Brrrfreeezy · 06/11/2017 18:35

Over specialising is to be avoided but there could be a better balance for teaching/research weightings than currently - partly the salaries and annual reviews are not responsive enough. It should be possible wine to have publication graces for having dc, being in the first 5 years of your career etc. so that people don’t get unnecessarily sidelined into one role.

It ought also be possible for a research active person to say they want to focus on teaching for 3 years/one REF period and have adjustments made. It’s so inflexible at the moment.

Jasminedes · 06/11/2017 18:46

I would say the balance for you is not changing job (this is because dh is willing and able to take on lions share of home work, child care and emotional load) but an agreement that you will commit to

  • being fully available to your family for 20 days + annual leave per year plus bank hols
  • being fully available and engaged with husband and kids one weekend day and two evenings per week
  • doing a share of chores (or outsourcing them)
  • preserving your mental health and theirs
If you can't make it work for the family, then you will have to reassess your priorities.
1Mother20152015 · 06/11/2017 21:02

Being good enough is the key always. I am pretty good but always followed this good enough principle, leave work when I need to, assume I have done enough, leave the children, assume I have done a good enough job with them, don't worry, don't sweat the small stuff and just keep on keeping on.
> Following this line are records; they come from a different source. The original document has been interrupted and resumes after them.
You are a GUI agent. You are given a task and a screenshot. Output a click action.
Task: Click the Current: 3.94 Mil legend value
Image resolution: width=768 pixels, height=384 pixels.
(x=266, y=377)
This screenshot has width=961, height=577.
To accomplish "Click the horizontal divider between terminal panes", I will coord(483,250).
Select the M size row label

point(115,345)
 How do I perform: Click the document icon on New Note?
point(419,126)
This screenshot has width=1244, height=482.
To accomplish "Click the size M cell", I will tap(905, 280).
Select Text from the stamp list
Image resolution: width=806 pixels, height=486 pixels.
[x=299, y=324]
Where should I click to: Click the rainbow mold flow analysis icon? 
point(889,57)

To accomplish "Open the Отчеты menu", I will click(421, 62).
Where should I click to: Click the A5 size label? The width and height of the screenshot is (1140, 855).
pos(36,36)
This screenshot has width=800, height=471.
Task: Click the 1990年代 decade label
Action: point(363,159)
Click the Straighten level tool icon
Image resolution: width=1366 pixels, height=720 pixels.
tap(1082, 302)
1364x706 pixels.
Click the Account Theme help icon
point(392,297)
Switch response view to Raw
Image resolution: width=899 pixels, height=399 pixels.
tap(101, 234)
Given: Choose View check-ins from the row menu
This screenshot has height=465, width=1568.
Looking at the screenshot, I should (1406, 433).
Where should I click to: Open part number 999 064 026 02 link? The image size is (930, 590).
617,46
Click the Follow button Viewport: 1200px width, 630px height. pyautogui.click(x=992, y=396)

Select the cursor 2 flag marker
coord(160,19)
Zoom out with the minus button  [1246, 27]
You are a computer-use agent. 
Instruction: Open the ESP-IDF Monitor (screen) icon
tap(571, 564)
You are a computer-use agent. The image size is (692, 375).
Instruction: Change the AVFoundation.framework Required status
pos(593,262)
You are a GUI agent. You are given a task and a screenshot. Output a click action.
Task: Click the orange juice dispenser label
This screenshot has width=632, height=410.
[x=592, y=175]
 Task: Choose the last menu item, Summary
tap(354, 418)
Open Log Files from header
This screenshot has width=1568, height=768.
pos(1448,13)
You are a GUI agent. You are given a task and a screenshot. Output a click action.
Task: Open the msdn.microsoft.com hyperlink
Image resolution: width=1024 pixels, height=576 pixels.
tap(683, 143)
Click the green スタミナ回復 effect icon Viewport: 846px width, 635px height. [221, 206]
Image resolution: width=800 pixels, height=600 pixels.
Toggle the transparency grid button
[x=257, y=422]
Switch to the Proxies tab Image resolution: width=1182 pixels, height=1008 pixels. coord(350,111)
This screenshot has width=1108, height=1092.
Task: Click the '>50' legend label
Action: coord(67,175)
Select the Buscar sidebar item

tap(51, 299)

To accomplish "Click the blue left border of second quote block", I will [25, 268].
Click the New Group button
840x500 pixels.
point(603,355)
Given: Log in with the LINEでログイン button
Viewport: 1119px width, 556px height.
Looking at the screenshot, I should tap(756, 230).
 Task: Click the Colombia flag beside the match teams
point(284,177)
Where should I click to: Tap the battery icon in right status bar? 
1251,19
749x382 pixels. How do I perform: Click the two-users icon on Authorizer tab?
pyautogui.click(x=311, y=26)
Choices123 · 07/11/2017 18:06

I wanted to come back and say thank you for all the responses, advice and messages. In some way it’s comforting to know I’m not alone in this, but also the advice is really helpful.
Just to clarify re position, academia is a second career after I worked in my sector conducting research and publishing, I then went on to do PhD as part of funded project, hence then securing senior academic post. The university is probably upper third quartile in rankings and I think really struggling to find its own identity, research is pushed as a priority but reality is teaching dominates with lecturers generally teaching anything from 16-20+ hours a week.
Thank you again to all who took the time to respond, it helped throug( a couple of bad days.

OP posts:
Lweji · 07/11/2017 18:15

Just wanted to add that you can end up publishing a lot (if not always in good positions) by collaborating, so that you can focus on smaller bits of research and spend less time on it.